Easton Press Sinclair Lewis books:
Main Street - 1965
Babbitt - 1999
Franklin Library Sinclair Lewis books:
Arrowsmith - Pulitzer Prize Classics - 1975
Main Street - 100 Greatest Masterpieces of American Literature - 1978
Main Street - World's Best Loved Books - 1979
Stories by Sinclair Lewis - Collected Stories of the World's Greatest Writers - 1981
Sinclair Lewis (1885-1951) was an American novelist who was born in Sauk Center, Minnesota, and educated at Yake University. From 1907 to 1916 Sinclair Lewis was a newspaper reporter and an editor for a number of magazines and a publishing house. Lewis' earliest books, Our Mr Wrenn (1914) and The Trail of the Hawk (1915), were conventional and unoriginal; he first began to write with literary originality in his book The Job (1917), a realistic story of New York City.
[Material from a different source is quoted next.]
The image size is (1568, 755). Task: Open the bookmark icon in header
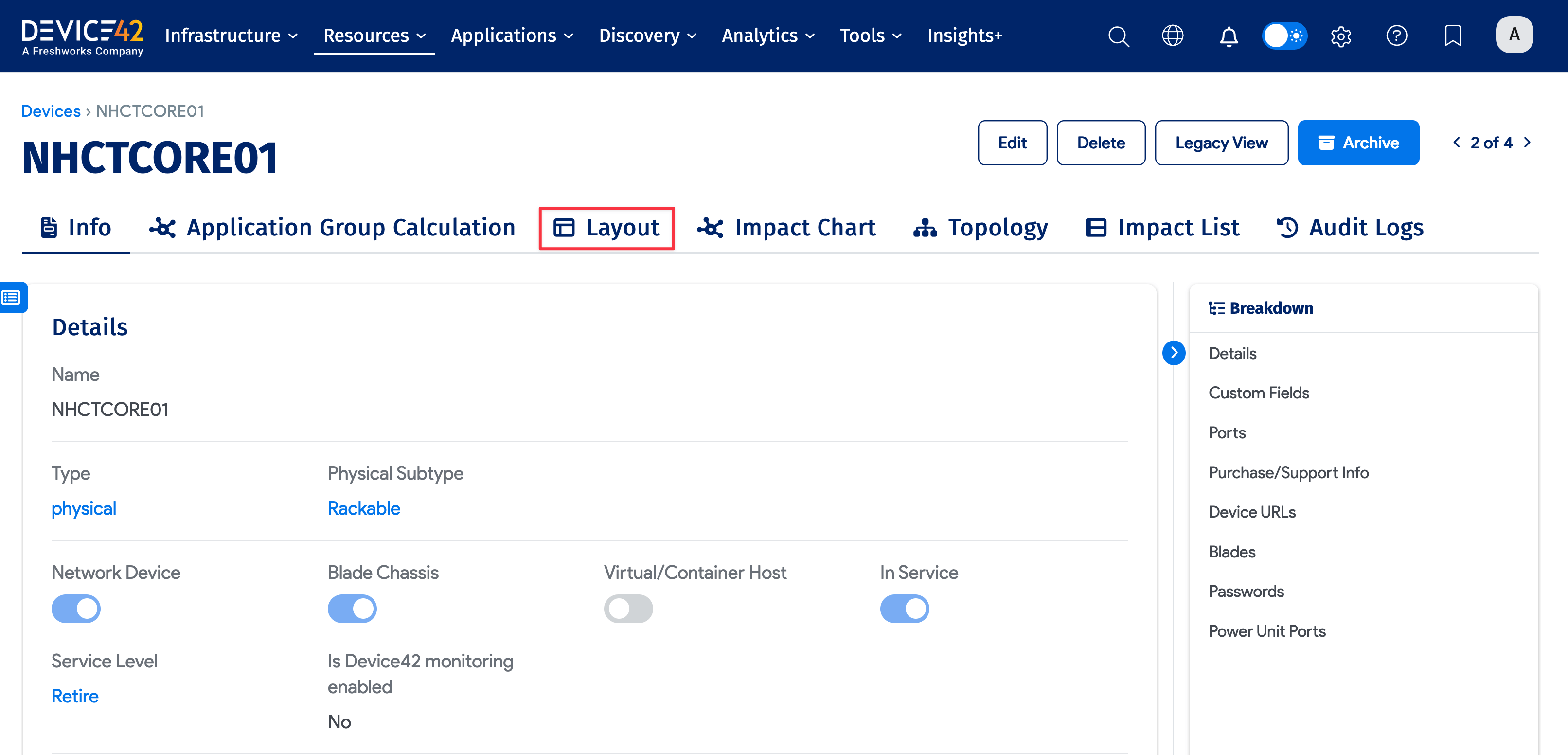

In Main Street (1920) Sinclair Lewis first developed the theme which would characterize most of his later books; the dullness, monotony, emotional frustration, and lack of spiritual and intellectual values in various types of American middle class life, especially the life of the Midwestern small town. His book Babbit (1922) is a merciless satire of the middle class American businessman who conforms blindly to the materialistic social and ethical standards and practices of his environment; the term "babbit", identifying a businessman of this type, is now a part of the English language. In Arrowsmith (1925) Sinclair Lewis exposed the lack of scientific idealism sometimes seen in medical professions; Elmer Gantry (1927) was a violent attack on a type of hypocritical and mercenary religious leader; and The Men Who Knew Coolidge (1928) is another satire of an average businessman. In Dodsworth (1929) Sinclair Lewis satirized the egotistic, shallow, pretensions, and selfish married woman sometimes seen among the American upper middle class circles. The books mentioned above are generally considered the best books by Sinclair Lewis. Others of his books are Ann Vickers (1933), which deals with a woman social reformer; Work of Art (1934), another story of a successful businessman; It Can't Happen Here (1935), a story about a future revolution leading to fascist control in the United States; The Prodigal Parents (1938); Bethel Merriday (1940), a novel of stage life; Cass Timberlane (1945); Kingblood Royal (1947), a novel about racial intolerance; and The God Seeker (1949). Sinclair Lewis was also a playwright; among his plays are Hobohemia (1919), a dramatization of Dodsworth (with Sidney Coe Howard, 1934), and Jayhawker (with Lloyd Lewis, 1934). From Main Street to Stockholm, a collection of his letters, was published posthumously in 1952.